You’d have to know Joe personally to grasp the full import of that statement. He was so knowledgeable and talented that I’m convinced that he could rebuild Western Civilization – largely out of parts he already has on hand. And we who love him are about to lose him forever.
Concerning the current supply-chain disruptions and their effects on Americans’ living patterns, Joe would have sniffed in disdain. What he needed, he had in ample quantity. If he didn’t have it, he could make it from stock on-hand. If he were to concern himself about anything at all, it would be over whether he could get more .40 caliber ammo for his newly acquired KelTec Sub2000.
I miss him more than ever.
This thread on black killers’ claims of self-defense is worth your time. Contrast the incidents Amy Swearer cites to the tragedy that befell white teenager Kyle Rittenhouse, and ponder.
The “defund the police” madness appears to have halted and turned around, thank God. But stories about large gangs robbing luxury retail outlets of all their goods have nothing to do with the shortage of cops. What they tell us is rather simpler than that.

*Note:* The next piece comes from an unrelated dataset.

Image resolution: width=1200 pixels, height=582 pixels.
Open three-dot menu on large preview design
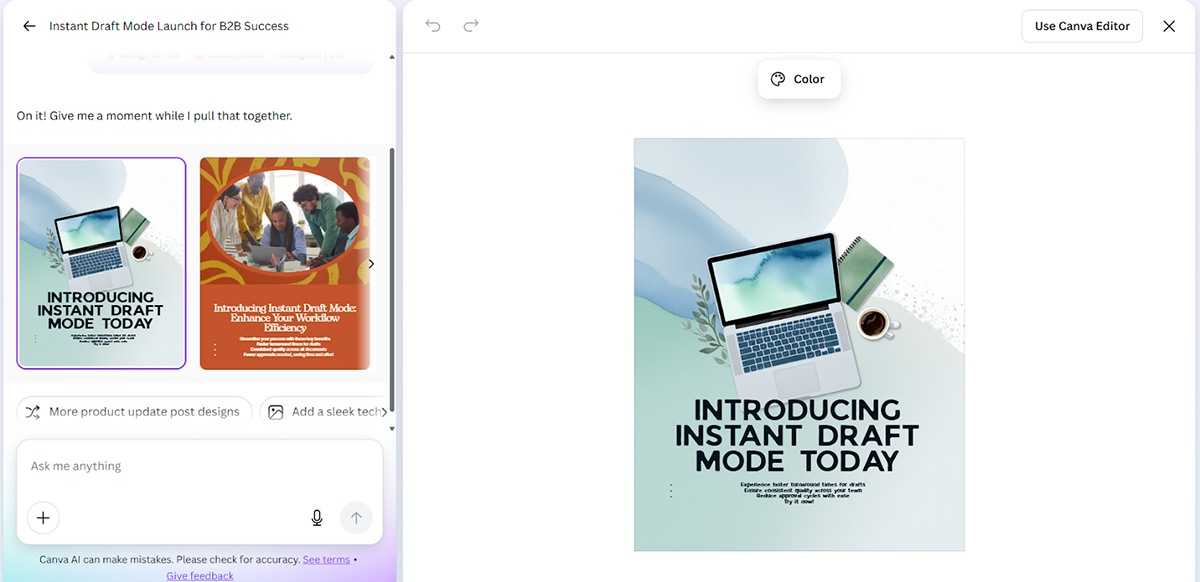coord(670,490)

This has always been the case. It has nothing to do with police funding levels. Think for a moment about how much security, how well armed, and how ready to use lethal methods that Nordstrom’s in L.A. would have needed to prevent the robbery the lined story describes. Now think about applying that level and lethality of security to every retail establishment. The past couple of years we’ve seen the lower-end stores get targeted by flash mobs of teenagers – and the teens nearly always get away with it.
America’s high-trust society was premised on the conviction that “people wouldn’t do such things.” That time has passed.

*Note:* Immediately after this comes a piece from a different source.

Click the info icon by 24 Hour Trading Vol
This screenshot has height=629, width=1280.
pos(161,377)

Big Country Expat has a nice tirade about terrorist mass murderer Darrell Brooks. Hie thee hence.
I’m approaching the completion of a novel — The Discovery Phase, soon to be an overlooked classic of the Onteora Canon / subgenre “unlikely romances” – and have been pondering a technique I didn’t use in this one. The last two romances — Love in the Time of Cinema and Antiquities, in case you’ve forgotten – both use “framing stories” to provide depth of context and an extra perspective. I decided against it this time, believing that I could make the current tale stand well enough without that particular assistance. However, as this novel, like most of my others, is an element in the Onteora Canon, some readers will be baffled by the references to events narrated in other volumes. So it was a chancy decision.
That got me thinking about other narrative techniques that writers employ. One of particular note is called in media res, or “In the middle of things.” It describes the technique of jumping directly into the middle of the action, the better to get the reader’s blood pumping, rather than at the beginning and allowing events to unfold gradually. Many writers – possibly most – use it regularly.
But in media res has its own requirements, if you’re not going to frustrate and anger the reader. The opening segment must do more than merely get the reader’s adrenalin flowing. It must also provide enough information about what has gone before to make its significance plain. Moreover, it must do so without creating large lumps of backstory, which can bore the reader out of your tale.
This is not an easy task. If you’d like to see it done well, have a gander at P. S. Power’s “Damsel” novels. Each of them begins in media res, and each adroitly provides enough context to be both exciting and gently contextual. If you’d like to see it done poorly…what am I saying? Why would you want to do that? Never mind.
That’s all for today, Gentle Reader. I’m still digesting – perhaps you are, too – and I have a few more-or-less imperative chores to see to later today. So enjoy your Thanksgiving weekend, stay out of the stores, and be well.